Gilvery (1996), enzim amilase tidak bekerja pada pH rendah seperti pH 1 dan juga

rusak pada pH tinggi seperti pH 9. Enzim amilase pada pH 1 positif untuk uji iod

dan juga uji Benedict. Enzim amilase seharusnya memberikan hasil positif untuk

uji iod tetapi negatif untuk uji Benedict. Enzim amilase pada percobaan juga

bekerja pada pH tinggi yang mana seharusnya enzim ini tidak mampu

menghidrolisis pati lagi. Enzim amilase pada percobaan bekerja pada pH 5 dan 7

yang pada umumnya enzim tersebut bekerja pada sekitar pH tersebut. Enzim

amilase menghidrolisis pati secara optimum pada pH mendekati 7.

Hidrolisis pati matang dan pati mentah oleh amilase air liur untuk

meentukan kemampuan hidrolisis enzim amilase. Berdasarkan hasil percobaan,

pati matang menunjukkan hasil negatif pada uji iod begitu pula pada uji Benedict.

Hasil negatif pada uji iod menunjukkan bahwa enzim amilase telah menghidrolisis

pati menjadi dekstrin maupun glukosa. Hasil negatif pada uji Benedict

dikarenakan enzim amilase belum menghidrolisis pati secara sempurna. Enzim

amilase baru dapat menghidrolisis pati matang pada menit ke-25 yang ditunjukkan

dengan hasil negatif pada uji iod dan positif pada uji Benedict. Kemampuan

hidrolisis enzim amilase lebih cepat pada pati matang dibandingkan dengan pati

mentah, karena pati mentah memiliki struktur yang saling berikatan lebih kuat

dibandingkan dengan pati matang sehingga memerlukan waktu yang lebih lama

untuk enzim amilase agar dapat menghidrolisis pati mentah. Titik akromatik

merupakan suatu keadaan yang mana peraksi iod tidak lagi memperlihatkan

perubahan warna, karena enzim amilase telah menghidrolisis pati menjadi maltosa

maupun glukosa. Titik akromatik untuk hidrolisis pati matang yaitu pada menit

ke-10 sedangkan untuk hidrolisis pati mentah yaitu pada menit ke-25.

Simpulan

Berdasarkan percobaan yang telah dilakukan dapat disimpulkan bahwa

Enzim amilase air liur bekerja pada suhu kamar dan 37°C. Enzim amilase pada

percobaan juga bekerja pada pH 5 dan 7. Enzim amilase menghidrolisis pati

matang lebih cepat dibandingkan pati mentah dengan titik akromatik pati matang

pada menit ke-10 sedangkan pati mentah pada menit ke-25.

Daftar Pustaka

Amerongen AVN. 1991. Ludah dan Kelenjar Ludah: Arti Bagi Kesehatan Gigi. Surabaya: UGM Press.
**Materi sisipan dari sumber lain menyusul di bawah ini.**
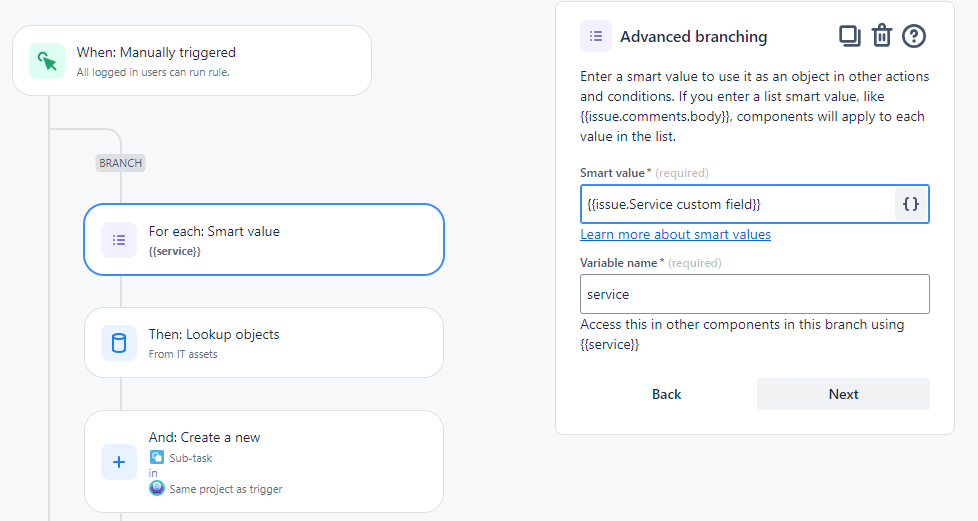Delete component with trash icon
978x521 pixels.
point(881,36)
Gilvery G. 1996. Biokimia: Suatu Pendekatan Fungsional. Surabaya: Universitas Airlangga Press. Ed. ke-3.

Hawab HM. 2003. Pengantar Biokimia. Malang: Bayumedia.
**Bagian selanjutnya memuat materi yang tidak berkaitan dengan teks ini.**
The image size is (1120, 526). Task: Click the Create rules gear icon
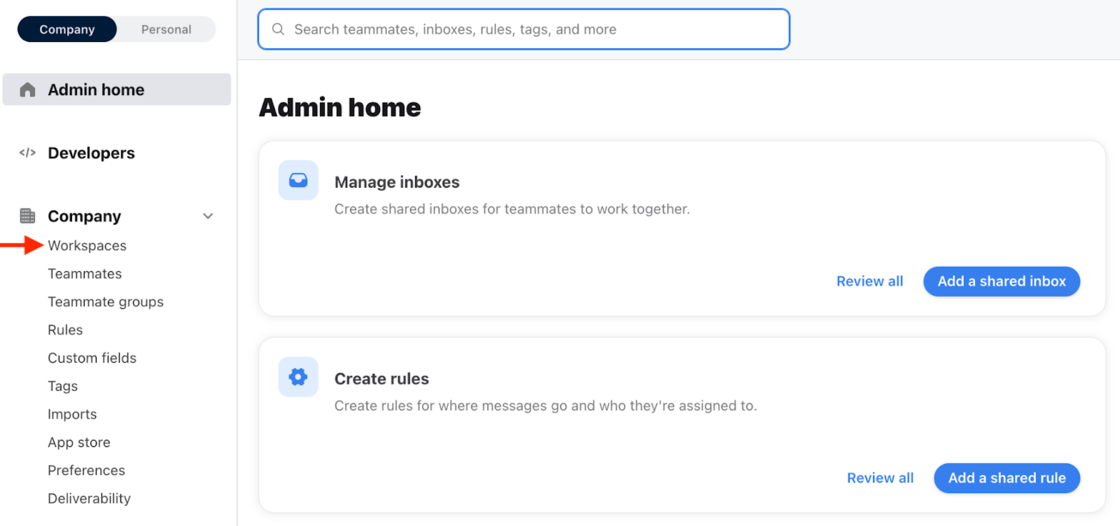click(298, 377)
Lehninger AL. 1982. Dasar-Dasar Biokimia. Jilid 3. Maggy Thenawijaya, Penerjemah; Jakarta: Erlangga. Terjemahan dari: Principles of Biochemistry.

Maryati S. 2000. Sistem Pencernaan Makanan. Jakarta: Erlangga.

Poedjiadi A. 1994. Dasar-Dasar Biokimia. Jakarta: UI Press.

Wirahadikusumah M. 1985. Biokimia: Protein, Enzim, dan Asam Nukleat. Bandung: ITB Press.